» WHAT YOU WILL DO: With the string "chevron" as the filter, copy each matching line from the records.

═══ GIVEN RECORDS

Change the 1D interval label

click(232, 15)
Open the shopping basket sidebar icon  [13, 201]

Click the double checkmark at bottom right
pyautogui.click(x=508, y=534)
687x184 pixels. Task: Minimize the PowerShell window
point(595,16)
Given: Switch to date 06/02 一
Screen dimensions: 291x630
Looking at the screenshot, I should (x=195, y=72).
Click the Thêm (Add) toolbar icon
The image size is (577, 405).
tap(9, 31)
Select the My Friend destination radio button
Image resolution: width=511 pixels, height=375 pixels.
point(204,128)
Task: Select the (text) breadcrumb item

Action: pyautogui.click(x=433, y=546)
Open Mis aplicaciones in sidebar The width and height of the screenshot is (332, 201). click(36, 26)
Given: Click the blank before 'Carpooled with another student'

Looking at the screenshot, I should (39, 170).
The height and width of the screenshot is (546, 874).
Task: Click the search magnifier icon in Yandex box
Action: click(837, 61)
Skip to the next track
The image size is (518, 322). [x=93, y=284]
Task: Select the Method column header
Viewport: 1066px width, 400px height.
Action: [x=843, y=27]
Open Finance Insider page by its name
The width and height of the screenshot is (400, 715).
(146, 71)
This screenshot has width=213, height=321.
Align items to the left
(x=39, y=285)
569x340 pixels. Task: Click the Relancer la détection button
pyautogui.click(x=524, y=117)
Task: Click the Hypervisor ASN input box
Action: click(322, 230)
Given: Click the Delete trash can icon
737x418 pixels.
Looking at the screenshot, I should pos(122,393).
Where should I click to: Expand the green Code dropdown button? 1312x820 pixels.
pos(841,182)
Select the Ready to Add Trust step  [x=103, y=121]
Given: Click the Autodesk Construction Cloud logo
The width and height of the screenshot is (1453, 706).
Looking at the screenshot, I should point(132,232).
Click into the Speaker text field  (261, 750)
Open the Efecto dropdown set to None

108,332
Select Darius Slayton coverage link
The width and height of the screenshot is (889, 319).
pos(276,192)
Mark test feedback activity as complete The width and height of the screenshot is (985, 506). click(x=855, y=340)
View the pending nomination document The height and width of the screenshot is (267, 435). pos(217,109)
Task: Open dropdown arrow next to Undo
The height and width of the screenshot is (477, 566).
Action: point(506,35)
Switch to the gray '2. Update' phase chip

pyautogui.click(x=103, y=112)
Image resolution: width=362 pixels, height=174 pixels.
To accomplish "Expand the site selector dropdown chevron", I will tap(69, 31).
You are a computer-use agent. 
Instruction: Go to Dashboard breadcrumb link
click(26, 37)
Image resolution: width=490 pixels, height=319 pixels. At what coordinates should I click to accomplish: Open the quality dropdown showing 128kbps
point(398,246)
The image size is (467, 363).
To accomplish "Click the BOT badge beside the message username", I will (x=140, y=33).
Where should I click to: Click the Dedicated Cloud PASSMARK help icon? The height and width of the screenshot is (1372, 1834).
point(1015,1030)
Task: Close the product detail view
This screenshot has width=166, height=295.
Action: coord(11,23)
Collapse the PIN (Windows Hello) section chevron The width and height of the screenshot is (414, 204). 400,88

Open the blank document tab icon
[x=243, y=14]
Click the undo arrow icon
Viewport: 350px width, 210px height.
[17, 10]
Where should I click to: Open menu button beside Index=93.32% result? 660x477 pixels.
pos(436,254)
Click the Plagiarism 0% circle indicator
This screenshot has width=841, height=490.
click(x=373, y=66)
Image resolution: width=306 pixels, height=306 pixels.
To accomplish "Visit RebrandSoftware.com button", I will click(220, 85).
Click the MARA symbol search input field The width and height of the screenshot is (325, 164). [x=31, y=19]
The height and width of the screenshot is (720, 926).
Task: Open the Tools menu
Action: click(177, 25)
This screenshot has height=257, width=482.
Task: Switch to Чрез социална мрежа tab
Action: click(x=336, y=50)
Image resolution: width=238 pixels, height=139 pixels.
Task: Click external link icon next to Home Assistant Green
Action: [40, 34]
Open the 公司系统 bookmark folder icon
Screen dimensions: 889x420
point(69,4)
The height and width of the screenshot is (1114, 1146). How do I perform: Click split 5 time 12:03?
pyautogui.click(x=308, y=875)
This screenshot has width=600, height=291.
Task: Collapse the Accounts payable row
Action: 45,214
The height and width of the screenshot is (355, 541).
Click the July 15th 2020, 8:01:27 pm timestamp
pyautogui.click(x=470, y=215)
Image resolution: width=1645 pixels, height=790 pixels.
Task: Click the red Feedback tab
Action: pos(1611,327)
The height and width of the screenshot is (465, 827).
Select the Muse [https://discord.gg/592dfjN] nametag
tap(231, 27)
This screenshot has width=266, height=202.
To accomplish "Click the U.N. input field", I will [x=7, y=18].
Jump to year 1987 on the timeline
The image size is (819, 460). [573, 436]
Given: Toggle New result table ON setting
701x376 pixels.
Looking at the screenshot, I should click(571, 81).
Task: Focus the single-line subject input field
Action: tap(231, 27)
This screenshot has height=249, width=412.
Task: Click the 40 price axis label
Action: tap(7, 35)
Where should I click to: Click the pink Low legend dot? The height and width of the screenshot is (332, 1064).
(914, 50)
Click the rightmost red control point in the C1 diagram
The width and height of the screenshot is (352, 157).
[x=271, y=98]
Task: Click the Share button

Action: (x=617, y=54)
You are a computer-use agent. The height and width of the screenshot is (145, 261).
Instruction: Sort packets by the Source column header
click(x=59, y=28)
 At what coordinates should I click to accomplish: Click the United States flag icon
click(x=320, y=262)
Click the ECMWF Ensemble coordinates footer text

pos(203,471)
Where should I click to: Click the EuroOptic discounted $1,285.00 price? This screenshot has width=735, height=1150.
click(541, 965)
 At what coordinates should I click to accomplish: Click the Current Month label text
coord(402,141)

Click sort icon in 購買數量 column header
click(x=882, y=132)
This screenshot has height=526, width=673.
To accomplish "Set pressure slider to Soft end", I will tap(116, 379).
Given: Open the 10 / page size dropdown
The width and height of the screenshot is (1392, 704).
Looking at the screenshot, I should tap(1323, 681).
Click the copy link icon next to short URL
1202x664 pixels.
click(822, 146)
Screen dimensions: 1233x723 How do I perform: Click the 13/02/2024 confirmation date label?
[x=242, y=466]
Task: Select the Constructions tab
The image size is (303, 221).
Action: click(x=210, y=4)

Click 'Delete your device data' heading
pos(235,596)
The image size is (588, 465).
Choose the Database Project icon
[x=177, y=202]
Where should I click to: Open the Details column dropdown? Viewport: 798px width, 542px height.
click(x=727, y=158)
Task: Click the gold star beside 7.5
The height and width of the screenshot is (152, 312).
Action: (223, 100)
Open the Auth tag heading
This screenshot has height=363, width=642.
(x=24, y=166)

══════

» EXERCISE RESPONSE:
To accomplish "Expand the site selector dropdown chevron", I will tap(69, 31).
Collapse the PIN (Windows Hello) section chevron The width and height of the screenshot is (414, 204). 400,88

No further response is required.